Agricultural Research Service

Title: Modelling Upland and Instream Erosion, Sediment and Phosphorus Transport Ina Large Catchment

Authors
item Jakeman, Anthony - AUSTRALIAN NATL UNIV
item Green, Timothy
item Beavis, Sara - AUSTRALIAN NATL UNIV
item Zhang, Li - AUSTRALIAN NATL UNIV
item Diebrich, Claude - AUSTRALIAN NATL UNIV
item Crapper, Peter - CSIRO LAND AND WATER

Submitted to: Hydrological Processes
Publication Type: Peer Reviewed Journal
Publication Acceptance Date: August 11, 1998
Publication Date: N/A

Interpretive Summary: This overview presents background information to place the subsequent papers by Beavis et al., Dietrich et al. and Green et al. in the context of a unified approach. The modeling framework described here consists of two major components: an upland catchment model and an in stream sediment transport model. The upland model simulates stream flow (Q), suspended sediment (SS) and associated phosphorus (P) using rainfall data, and is calibrated to daily stream flow time-series under historical conditions. The in stream model routes SS and attached P from the outlet of upland catchments to gauging points downstream. The in stream transport model can infer sources (resuspension and bank erosion) and sinks (deposition) within a reach. Aerial photographs are used to assess the on-site effects of climate and land cover/use on erosion and the drainage network. Changes in land cover/use and the effects on the drainage network are related to the parameters in the rainfall-runoff model so that associate effects on Q (an hence SS and P) can be assessed. This modeling framework is prototyped on the Namois Basin in northern New South Wales, Australia, and is described briefly herein.

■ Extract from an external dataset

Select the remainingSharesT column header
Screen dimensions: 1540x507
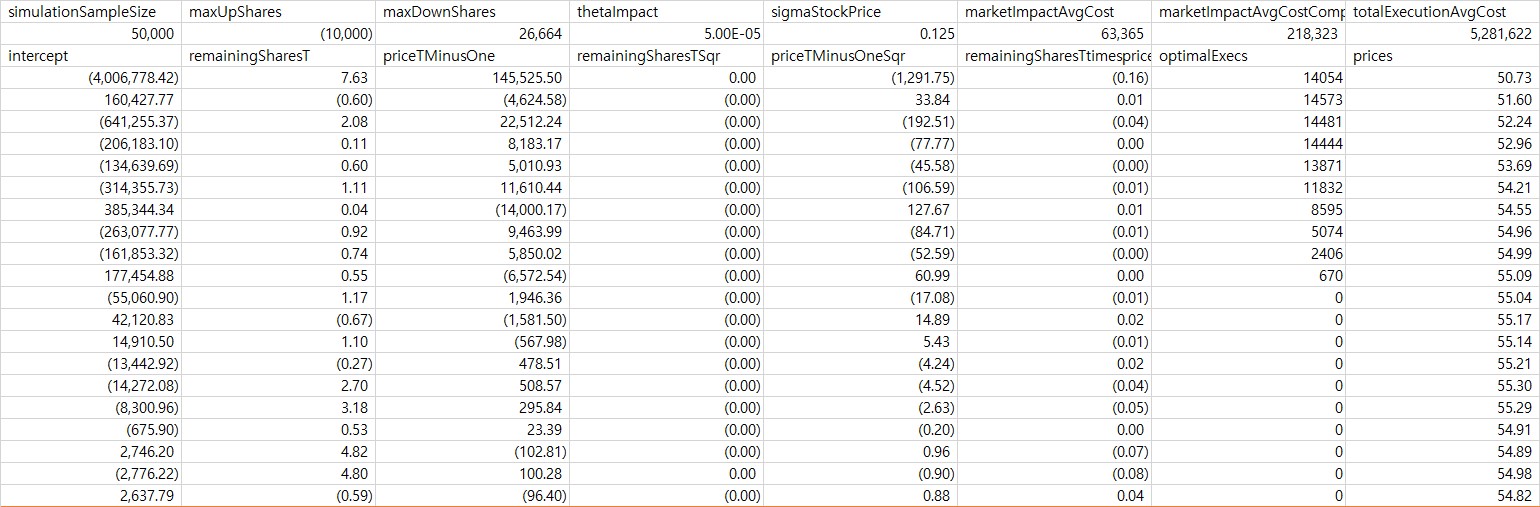pyautogui.click(x=278, y=56)
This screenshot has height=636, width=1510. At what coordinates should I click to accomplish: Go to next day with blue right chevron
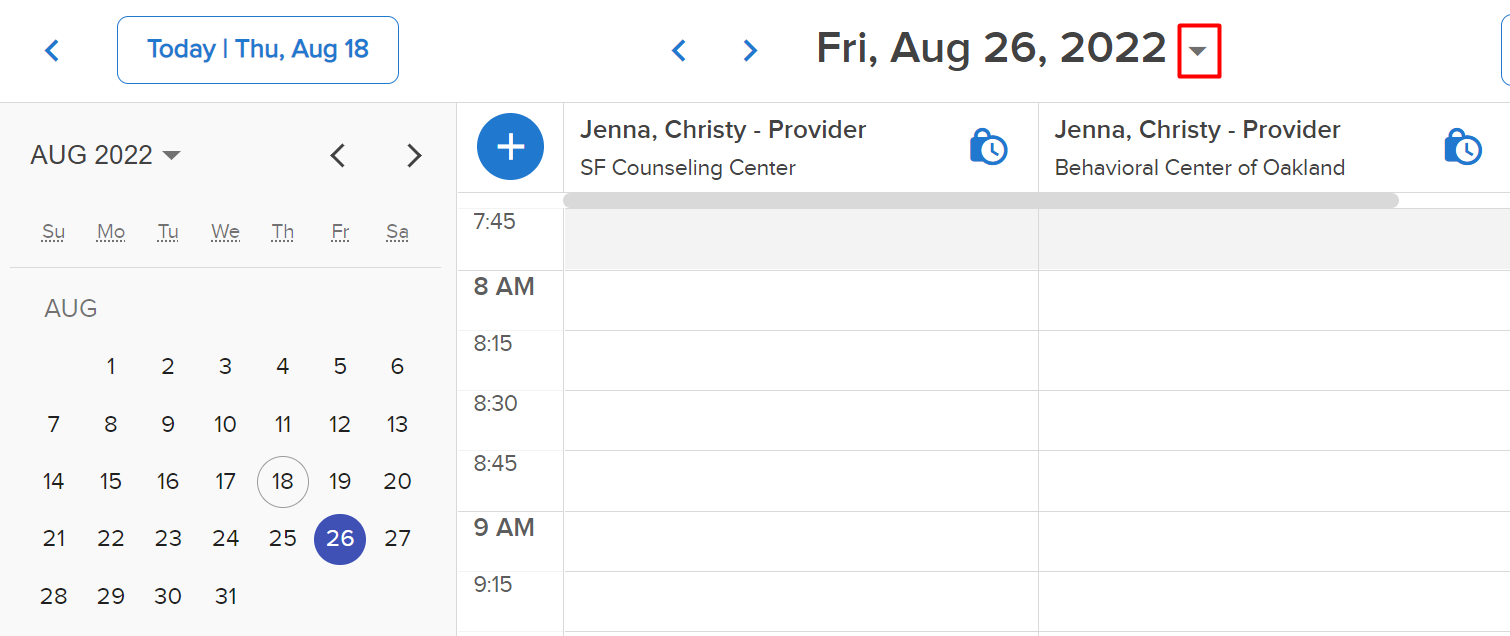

Technical Abstract: This overview presents background information to place the subsequent papers by Beavis et al., Dietrich et al. and Green et al. in the context of a unified approach. The modeling framework described here consists of two major components: an upland catchment model and an in stream sediment transport model. The upland model simulates stream flow (Q), suspended sediment (SS) and associated phosphorus (P) using rainfall data, and is calibrated to daily stream flow time-series under historical conditions. The in stream model routes SS and attached P from the outlet of upland catchments to gauging points downstream. The in stream transport model can infer sources (resuspension and bank erosion) and sinks (deposition) within a reach. Aerial photographs are used to assess the on-site effects of climate and land cover/use on erosion and the drainage network. Changes in land cover/use and the effects on the drainage network are related to the parameters in the rainfall-runoff model so that associate effects on Q (an hence SS and P) can be assessed. This modeling framework is prototyped on the Namois Basin in northern New South Wales, Australia, and is described briefly herein.